Se o desempenho do Brasil no comércio internacional fosse tema de debate de grupos de amigos no WhatsApp, poderia se dizer que a balança comercial fez o L no primeiro semestre deste ano. Um inusitado alinhamento dos astros econômicos — com alta das exportações e baixa das importações, em um ambiente de dólar em queda — tem favorecido o Brasil no cenário global nos últimos meses, com números recordes.

A queda da moeda americana, acumulada em 9,27% na primeira metade do ano, não impediu que as exportações atingissem US$ 165,7 bilhões de janeiro a junho, variação de 1% sobre o mesmo período do ano passado, segundo a Carta de Conjuntura do Instituto de Pesquisa Econômica Aplicada (Ipea). Mas este 1% não é o mais que chama a atenção.

Como as importações somaram US$ 120,6 bilhões (queda de 7,1% em relação ao mesmo período do ano anterior), o saldo da balança comercial ficou em US$ 45,1 bilhões, alta de 31% em relação ao mesmo período do ano anterior. Só em junho, com exportações de US$ 30,1 bilhões e importações de US$ 22 bilhões, o superávit da balança alcançou US$ 10,6 bilhões, valor recorde para o mês em toda a série histórica, iniciada em 1997.

O Brasil tem conseguido melhorar sua performance na corrente internacional de comércio apesar da forte volatilidade do dólar

O principal motor da performance do País mundo afora continua sendo o agro. No primeiro semestre, a soja respondeu por 20% de tudo que o Brasil embarcou para o exterior. Logo em seguida vieram petróleo e seus derivados (11,3%) e minério de ferro (8,2%). Já os principais produtos importados foram óleos combustíveis de petróleo (7,1%) e fertilizantes (5,8%).

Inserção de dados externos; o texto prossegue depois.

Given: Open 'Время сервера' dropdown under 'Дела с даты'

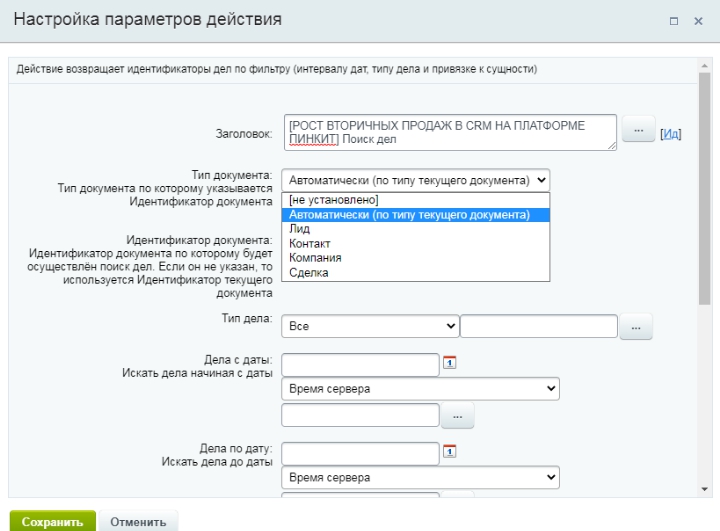Looking at the screenshot, I should 420,389.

Mesmo nos produtos de maior valor agregado, de softwares a aviões, o cenário é positivo. A Embraer é um exemplo. Depois de uma alta de 12,7% no ano passado, a empresa espera aquecimento ainda maior das exportações neste ano. Em seu anúncio de resultados, a companhia afirmou esperar que a receita líquida fique entre US$ 5,2 bilhões e US$ 5,7 bilhões em 2023, o que representaria crescimento de até 27%.

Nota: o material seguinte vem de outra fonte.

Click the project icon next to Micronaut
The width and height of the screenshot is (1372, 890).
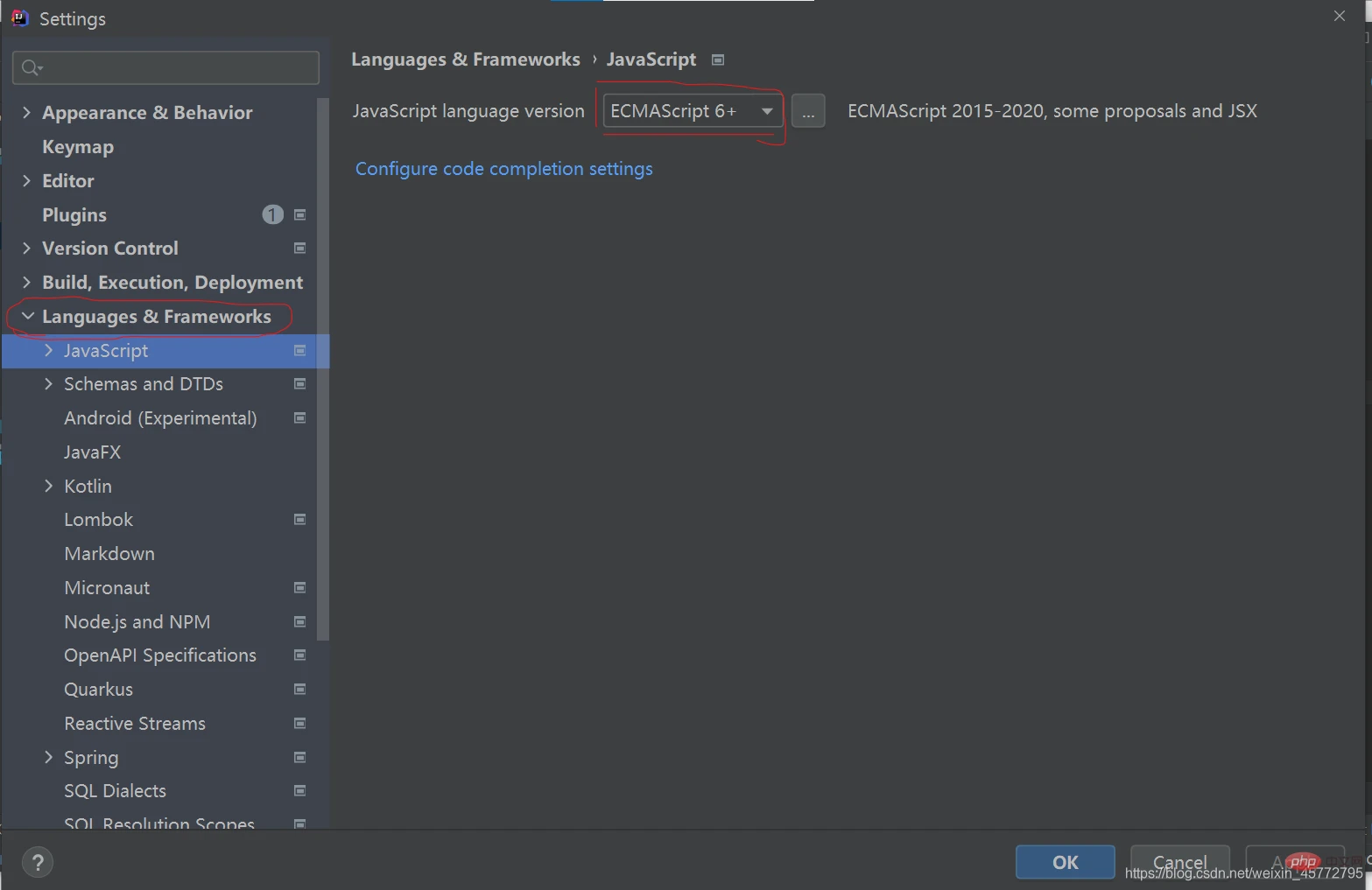299,588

Ao longo de 2023, a Embraer deverá entregar de 65 a 70 jatos, contra 57 no ano passado, enquanto as vendas também devem apresentar forte desempenho, já que a demanda por viagens tem se recuperado da pandemia. A companhia espera restaurar a carteira de pedidos ao nível anterior a 2020.

Empresas exportadoras sentiram menos a volatilidade do dólar pela percepção de menor risco

Na avaliação da pesquisadora Andreza Aparecida Palma, da Diretoria de Estudos e Políticas Macroeconômicas (Dimac), do Ipea, o desempenho das companhias exportadoras não foi prejudicado pela volatilidade do câmbio em função da percepção de menor risco.

O mesmo vale para empresas do agronegócio. O valor máximo do dólar neste ano foi em 4 de janeiro (R$ 5,45) e a cotação mais baixa foi em 26 de junho (R$ 4,77). “Pode parecer uma volatilidade forte, mas a percepção de risco, que exerce influência sobre a taxa de câmbio, também mostra trajetória mais favorável.”

US$ 45,1 bilhões
foi o saldo da balança comercial no primeiro semestre, alta de 31% sobre o mesmo período de 2022

20%
de tudo que o País exportou neste ano foi soja, consolidando o agro como a locomotiva do comércio brasileiro

A sensação de que a maré está mais positiva para o Brasil é o que explica boa parte do fortalecimento do real frente ao dólar, na visão do economista Alexandre Viotto, head de banking da EQI Investimentos.

“Até o gringo que andava sumido resolveu voltar.”
Alexandre Viotto, da EQI Investimentos

Fatores como o Arcabouço Fiscal e o PIB resiliente fazem, segundo ele, com que o País siga como uma das estrelas do mundo emergente em 2023. “Agora temos fatores externos ajudando também nesse processo. Nas cenas dos próximos capítulos, temos boas possibilidades de melhora do rating brasileiro por alguma agência de classificação.”

A força da balança comercial e a trajetória de valorização do real se dão até com o cenário hostil no ambiente internacional. Segundo Marianna Costa, economista-chefe do TC, mesmo com a persistência das incertezas externas atualmente, o horizonte é positivo.

“Arcabouço Fiscal, Reforma Tributária, melhor dinamismo da atividade econômica no início de 2023 e arrefecimento da dinâmica de preços medida pela inflação ao consumidor criam um cenário benigno”, disse.